By Johnny Walker
Say what you will about WBO cruiserweight champion Marco Huck: his fights are seldom boring.
Huck (36-2-1, 25 KOs), more of a brawler than an artistic boxer type, is always game for a challenge, as former “regular” WBA heavyweight champion Alexander Povetkin found out when the man nicknamed “Captain Huck” (his surname is pronounced “hook”) moved up to heavyweight to fight him early in 2012.
The fight was a sometimes sloppy, but nevertheless thrilling seesaw affair that saw Povetkin gassing out and often fighting as if he were looking for spare change on the canvas, leaving Huck nowhere to punch but the back of the heavyweight’s skull. The second half of the fight saw Povetkin getting battered from pillar to post by the cruiserweight champion, but Povetkin somehow emerged as the winner anyway, leaving Huck embittered at the judges’ scoring.
Although Huck has often expressed a desire to move permanently to the heavyweight division, his promoters at Sauerland Event haven’t been so eager for that move to happen. Instead, Huck has found himself in tough cruiserweight battles with the likes of Britain’s Ola Afolabi, who Huck defeated last June by majority decision, giving him two wins and one draw in an often bruising trilogy.
Previous to that fight, Huck had taken on his fellow German cruiserweight Firat Arslan (33-6-2, 21 KOs), a southpaw, in another rock ’em, sock’em affair, one that left some boxing fans and Arslan himself upset as Huck won a unanimous decision by scores of 115-113 (twice) and 117-111.
While this writer can see that last wide score being a bone of contention, a re-viewing of the fight seems to show the champion, after receiving a bloody nose from an Arslan left uppercut in round two, slowly rounding into form, as both men fought in flurries and covered up defensively with high guards a la Arthur Abraham.
From round seven onwards, Huck seemed to be getting the better of a tiring Arslan, currently 43 years old to Huck’s relatively youthful 29. Arslan’s flurries were less frequent and less effective, and Huck repeatedly scored with some wicked left hooks to his opponent’s body, trying with some success to bring down that high guard in order to launch some multi-punch combinations to the head.
Still, as seem in his fights with Afolabi, Huck is always game to give someone who feels he got burned another chance, the chance that so far he hasn’t received from Alexander Povetkin.
Huck recently told Sky Sports regarding the rematch that Arslan “cannot have a better performance than in our first meeting,” and made reference to his opponent’s age as being a big factor.
“At 43 he is flagging,” Huck said of Arslan. “He [is] slow but steady.

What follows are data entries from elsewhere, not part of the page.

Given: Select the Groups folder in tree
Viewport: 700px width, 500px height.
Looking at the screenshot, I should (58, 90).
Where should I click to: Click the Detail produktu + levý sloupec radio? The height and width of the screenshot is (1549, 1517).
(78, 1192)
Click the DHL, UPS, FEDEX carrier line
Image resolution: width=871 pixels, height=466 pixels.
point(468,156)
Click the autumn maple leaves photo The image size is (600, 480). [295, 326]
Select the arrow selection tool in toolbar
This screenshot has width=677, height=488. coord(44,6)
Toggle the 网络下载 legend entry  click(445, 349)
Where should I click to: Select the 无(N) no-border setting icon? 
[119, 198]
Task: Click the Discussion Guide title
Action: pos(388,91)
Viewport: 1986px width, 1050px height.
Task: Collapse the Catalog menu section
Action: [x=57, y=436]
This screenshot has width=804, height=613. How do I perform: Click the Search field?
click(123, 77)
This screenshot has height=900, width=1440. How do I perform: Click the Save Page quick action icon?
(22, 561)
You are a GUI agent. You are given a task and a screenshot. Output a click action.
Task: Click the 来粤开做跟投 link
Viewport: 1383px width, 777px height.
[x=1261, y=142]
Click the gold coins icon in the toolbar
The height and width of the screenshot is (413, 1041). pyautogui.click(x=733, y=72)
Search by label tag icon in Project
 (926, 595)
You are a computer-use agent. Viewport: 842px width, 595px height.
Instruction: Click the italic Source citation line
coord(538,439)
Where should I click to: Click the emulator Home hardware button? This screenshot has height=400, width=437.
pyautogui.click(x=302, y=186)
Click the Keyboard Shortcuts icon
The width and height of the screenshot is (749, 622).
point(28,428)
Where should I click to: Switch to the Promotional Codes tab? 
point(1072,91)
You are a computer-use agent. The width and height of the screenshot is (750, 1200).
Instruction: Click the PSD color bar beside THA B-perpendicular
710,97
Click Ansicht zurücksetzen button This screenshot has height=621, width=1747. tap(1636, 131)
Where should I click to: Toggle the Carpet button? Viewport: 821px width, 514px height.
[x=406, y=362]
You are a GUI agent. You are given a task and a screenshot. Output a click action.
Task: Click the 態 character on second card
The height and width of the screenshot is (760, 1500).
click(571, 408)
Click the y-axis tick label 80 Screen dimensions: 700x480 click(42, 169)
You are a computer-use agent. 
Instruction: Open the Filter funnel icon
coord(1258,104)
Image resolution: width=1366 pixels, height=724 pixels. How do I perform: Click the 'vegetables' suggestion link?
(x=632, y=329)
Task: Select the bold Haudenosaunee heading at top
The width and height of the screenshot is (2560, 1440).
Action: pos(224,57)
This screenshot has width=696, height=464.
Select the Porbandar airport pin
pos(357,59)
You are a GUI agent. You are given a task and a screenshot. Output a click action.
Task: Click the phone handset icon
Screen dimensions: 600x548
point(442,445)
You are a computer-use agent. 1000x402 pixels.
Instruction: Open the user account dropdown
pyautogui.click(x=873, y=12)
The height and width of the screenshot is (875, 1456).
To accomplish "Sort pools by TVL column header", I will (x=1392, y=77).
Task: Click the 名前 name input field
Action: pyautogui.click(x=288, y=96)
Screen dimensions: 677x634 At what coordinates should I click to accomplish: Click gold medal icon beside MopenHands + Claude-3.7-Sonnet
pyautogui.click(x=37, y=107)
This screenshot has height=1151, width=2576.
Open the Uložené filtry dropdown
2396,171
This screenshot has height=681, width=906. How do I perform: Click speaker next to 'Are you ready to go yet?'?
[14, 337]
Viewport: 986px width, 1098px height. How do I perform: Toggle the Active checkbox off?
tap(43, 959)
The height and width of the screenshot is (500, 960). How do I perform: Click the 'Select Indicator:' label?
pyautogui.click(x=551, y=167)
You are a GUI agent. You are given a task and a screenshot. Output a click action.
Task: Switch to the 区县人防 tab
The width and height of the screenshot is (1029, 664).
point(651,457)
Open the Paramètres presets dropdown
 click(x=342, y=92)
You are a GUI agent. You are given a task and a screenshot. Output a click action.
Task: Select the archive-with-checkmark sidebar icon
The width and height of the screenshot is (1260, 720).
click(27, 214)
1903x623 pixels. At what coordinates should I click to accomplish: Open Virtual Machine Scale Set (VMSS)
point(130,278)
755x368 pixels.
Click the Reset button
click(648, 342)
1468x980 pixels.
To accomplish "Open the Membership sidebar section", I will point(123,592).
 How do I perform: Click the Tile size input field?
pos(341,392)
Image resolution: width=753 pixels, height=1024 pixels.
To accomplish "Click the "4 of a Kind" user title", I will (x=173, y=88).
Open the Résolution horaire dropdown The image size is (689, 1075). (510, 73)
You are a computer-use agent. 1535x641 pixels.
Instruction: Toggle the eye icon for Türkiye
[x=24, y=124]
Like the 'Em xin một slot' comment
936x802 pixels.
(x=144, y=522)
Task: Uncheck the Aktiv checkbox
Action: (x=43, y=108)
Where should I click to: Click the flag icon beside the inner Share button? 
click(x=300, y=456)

In comparison, I am getting closer to my prime.
“My stamina as well as my physical strength are reaching new heights. My explosiveness is unquestionable and I am also better when it comes to technique and tactics.”
Arslan, of course, disagrees, and sees this rematch as his chance to right a great wrong done to him.
“I am feeling like the world champion since my first fight against Marco, which I actually won,” he claims.
“Now it is time to collect my belt from him.”
Arslan will get his chance for revenge this Saturday at the Hanns-Martin-Schleyer Halle in Stuttgart, Germany, in what promises to be another barn-burner of a cruiserweight title fight.